Teks Bacaan:
Force Majeure adalah suatu keadaan diluar kekuasaan manusia. Keadaan yang terjadi melampaui kemampuan manusia untuk mengatasinya.
Salah satu ciri dari di luar kemampuan manusia, peristiwanya terjadi diluar dugaan baik waktunya maupun kejadiannya sendiri. Kapan terjadinya dan apa peristiwanya tidak ada yang tau.
Selanjutnya pihak yang berkewajiban tidak berperanan sama sekali membuat terjadinya keadaan force majeure. Apabila pihak yang berkewajiban pemicu terjadinya, maka tidak bisa dikatagorikan force majeure, walaupun peristiwanya diluar kemampuan manusia mengatasinya.
Contoh, kebakaran barang dagangan karena kelalaian debitur. Â Keadaan ini tidak bisa dijadikan keadaan force majeure bagi debitur.
Selain itu pihak yang berkewajiban sudah melakukan upaya=upaya yang maksimal untuk memenuhi kewajibannya. Apabila tidak ada upaya sama sekali alias hanya berpangku tangan saja menghadapi suatu keadaan, tidak bisa dinamakan keadaan force majeure. Syarat terakhir. Peristiwanya relevan dengan kewajiban.
Boleh dikatakan erat hubungannya antara peristiwa dengan kewajiban. Hubungannya merupakan sebab dan akibat. Syarat relevansi inilah yang mengakibatkan suatu keadaan Force Majeure menjadi unik.

Data yang Diberikan:
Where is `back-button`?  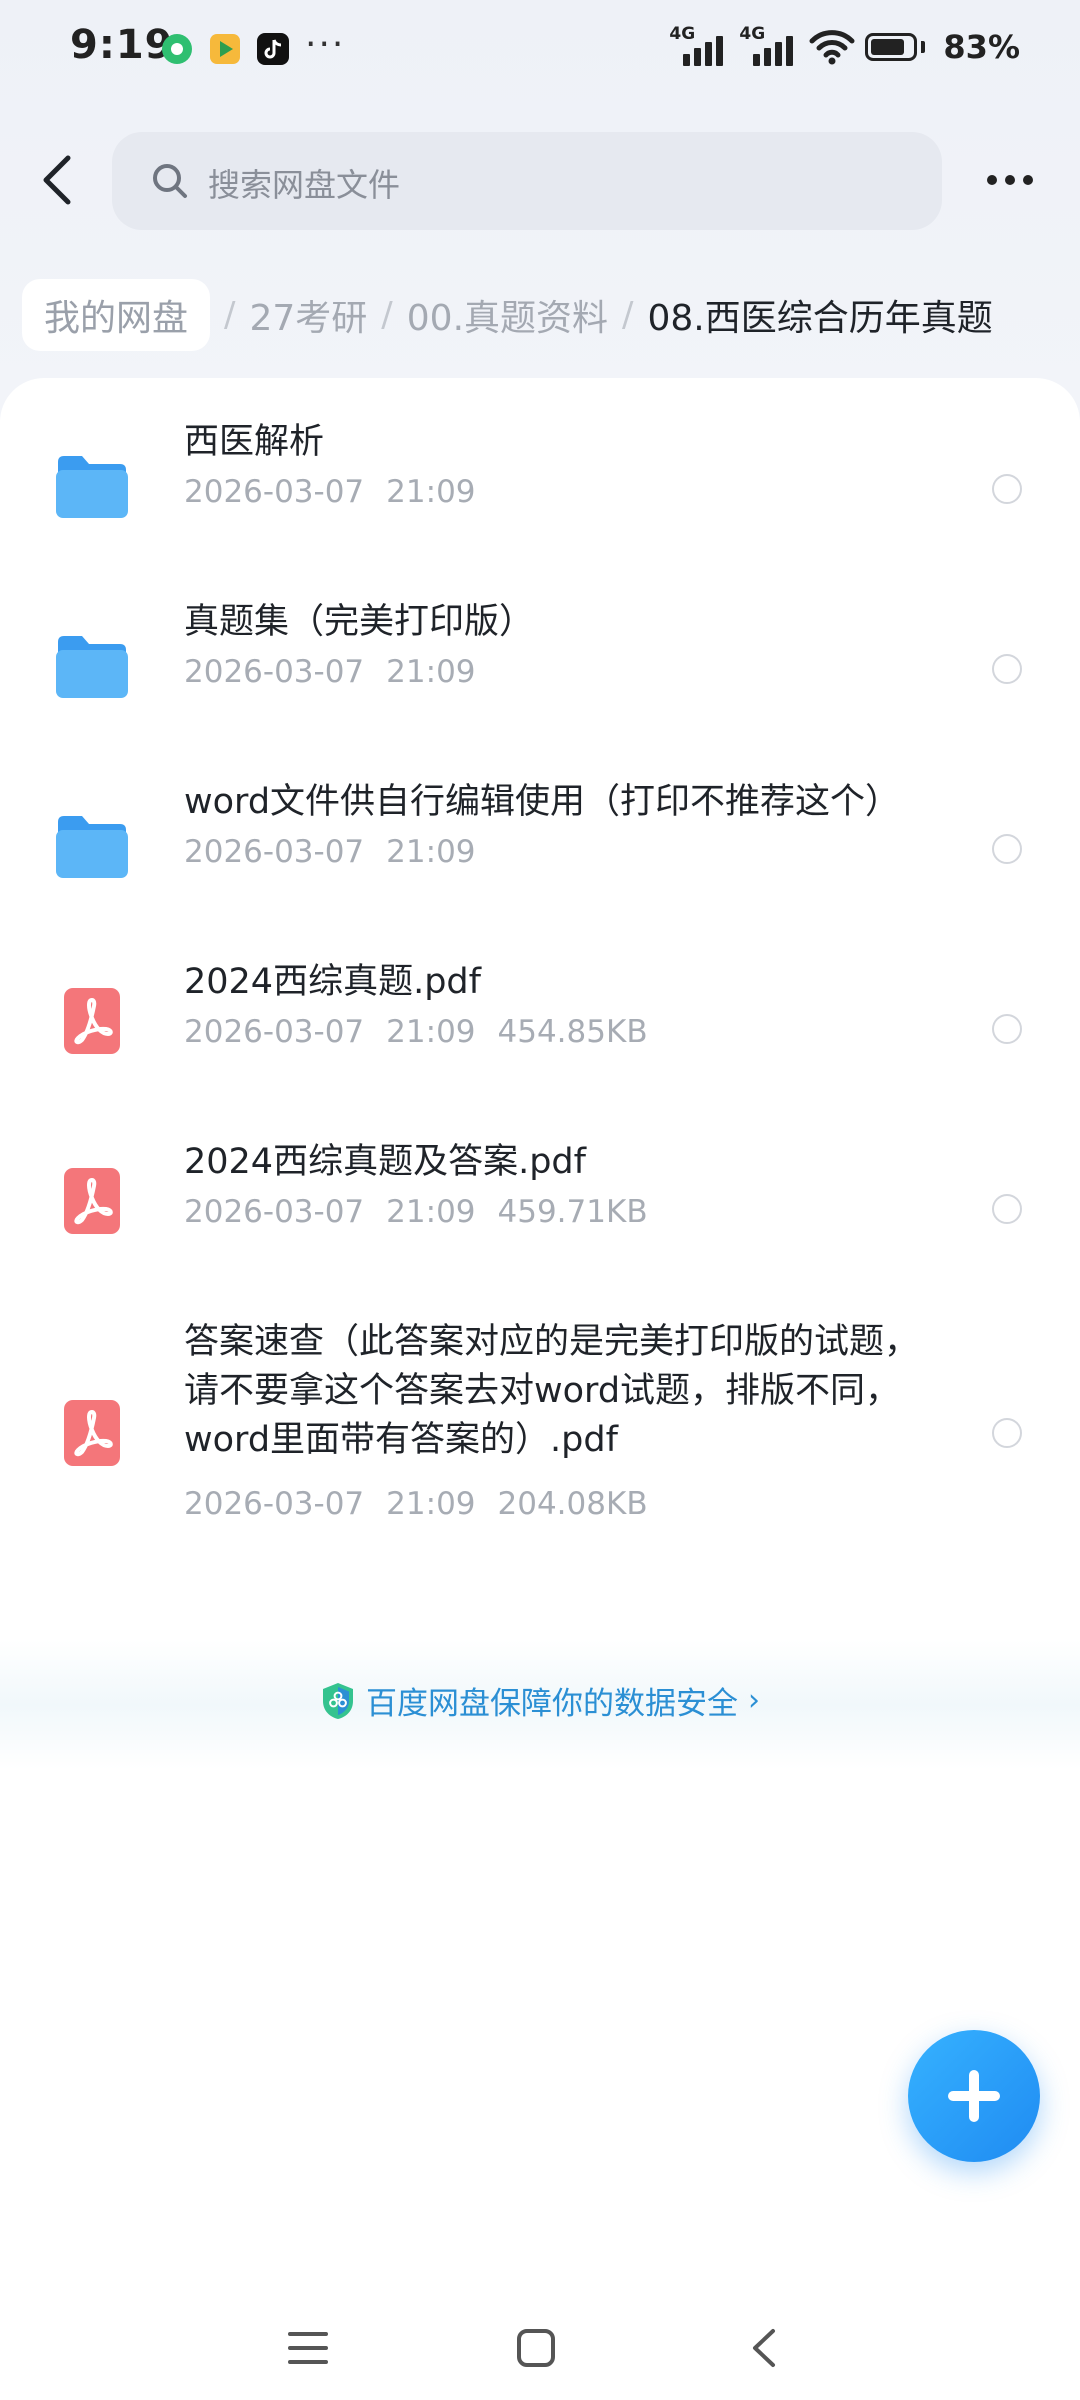
back-button is located at coordinates (58, 180).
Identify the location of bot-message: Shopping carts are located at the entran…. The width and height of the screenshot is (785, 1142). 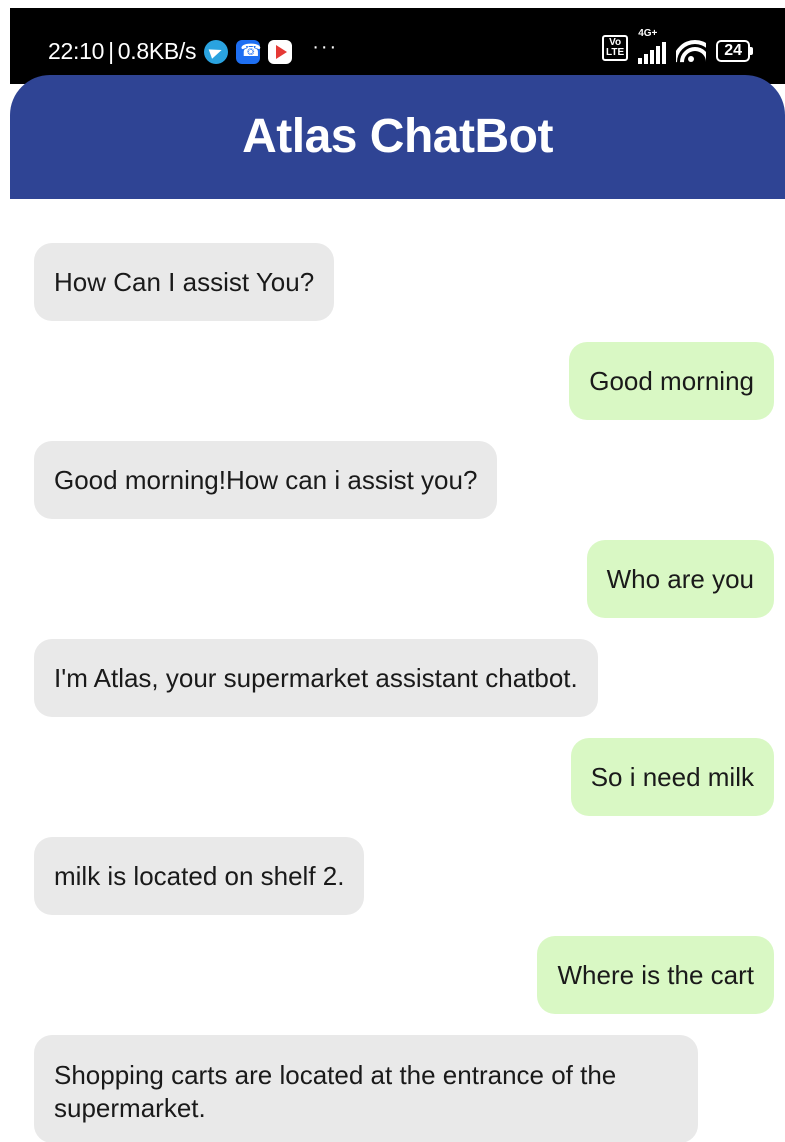
(366, 1088).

Petunjuk: Dalam teks bacaan tentang force majeure, apa syarat terakhir yang disebutkan?

Jawaban: Peristiwanya relevan dengan kewajiban.